POUR GEORGES HADDAD, le travail de Gille Wainrib entre dans le cadre général d’une réflexion sur les limites des statistiques, dans le domaine de la santé mais aussi de l’économie : « Les statistiques sont très utiles mais elles sont réductrices car elles ne prennent jamais toutes les données sur l’hérédité, le passé, les évolutions des individus. En un mot pour appréhender mieux la réalité d’un risque, il faut une démarche inter et pluridisciplinaire, prenant en compte les dimensions humanistes et dynamiques. »
Le constat s’applique tout particulièrement aux études cas-témoins, comme le montre l’analyse de Gilles Wainrib des études publiées sur certains risques alimentaires (cancer en particulier), liés à la consommation de viande rouge, de sucre, d’édulcorants type aspartame, de métaux lourds alimentaires.

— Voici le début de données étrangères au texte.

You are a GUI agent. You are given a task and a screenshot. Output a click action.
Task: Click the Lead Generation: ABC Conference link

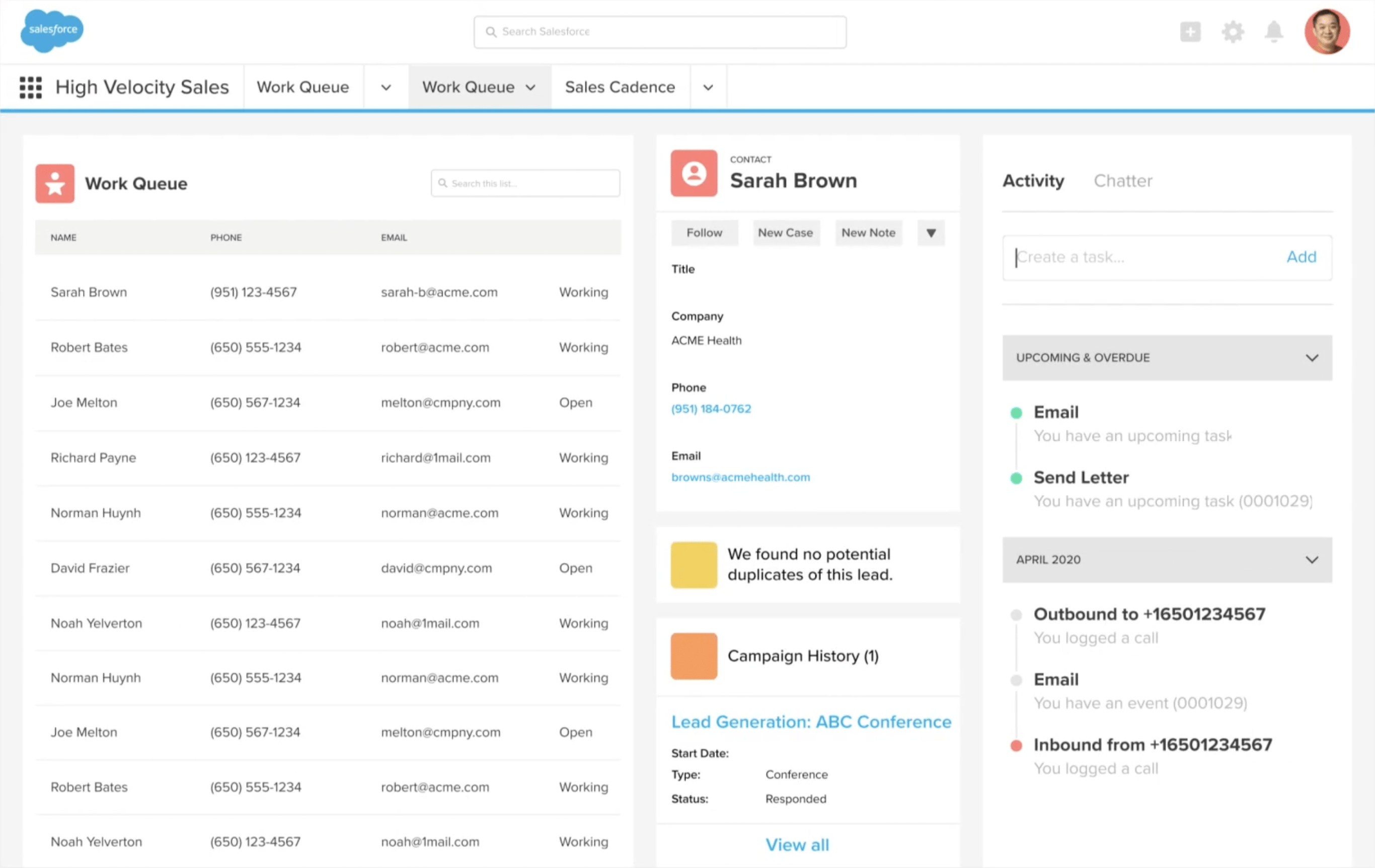810,722

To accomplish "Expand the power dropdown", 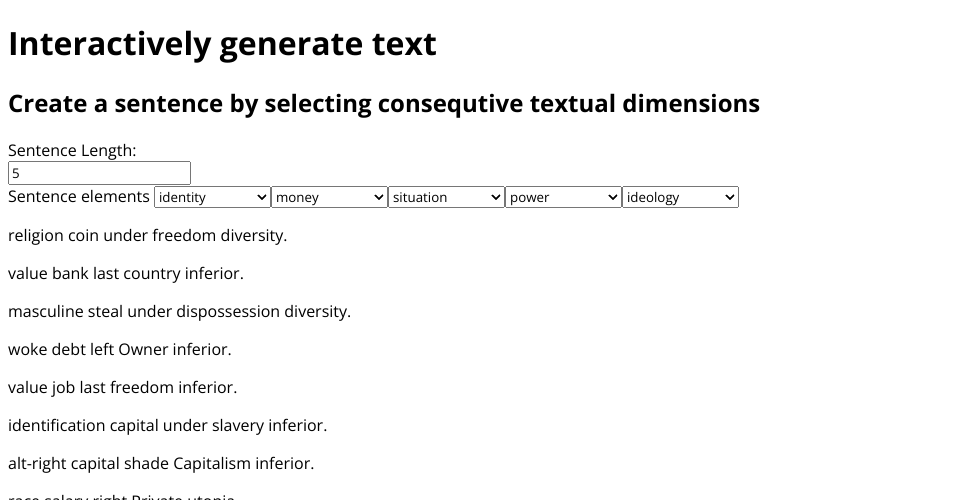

On constate que contrairement à ce que l’on observe avec le tabac et l’alcool - dont la nocivité a pu être établie avec certitude - de nombreuses études, y compris celles qui ont été très médiatisées, aboutissant à un risque qui est compris dans la marge normale d’erreur (± 5 % en fonction des variables). On sait en effet que de nombreuses variables sont susceptibles de modifier les résultats dans l’un ou l’autre groupe (consommation d’alcool et de tabac, par exemple). À cela s’ajoutent, dans de nombreux cas, des biais méthodologiques.
Amalgames trompeurs.
Le problème est que toutes ces études sont présentées au public sans analyse critique, ce qui engendre une désinformation. Or, comme le montre Gilles Wainrib, dans certains cas, le risque relatif est inférieur à 0,9, c’est-à-dire que le risque est moins élevé dans la population exposée (pour le cancer du sein c’est le cas pour le fromage blanc et l’aspartame et pour le cancer de l’ovaire pour l’aspartame). Dans d’autres cas, le risque est équivalent dans les deux groupes (gliome et accouchement prématuré pour l’aspartame avec un RR compris entre 0,9 et 1,1. Enfin, le risque est plus élevé (› 1,1) chez les sujets exposés aux métaux lourds (cancers du sein et de l’estomac) ou consommant beaucoup de viandes (cancers colorectal et pancréatique).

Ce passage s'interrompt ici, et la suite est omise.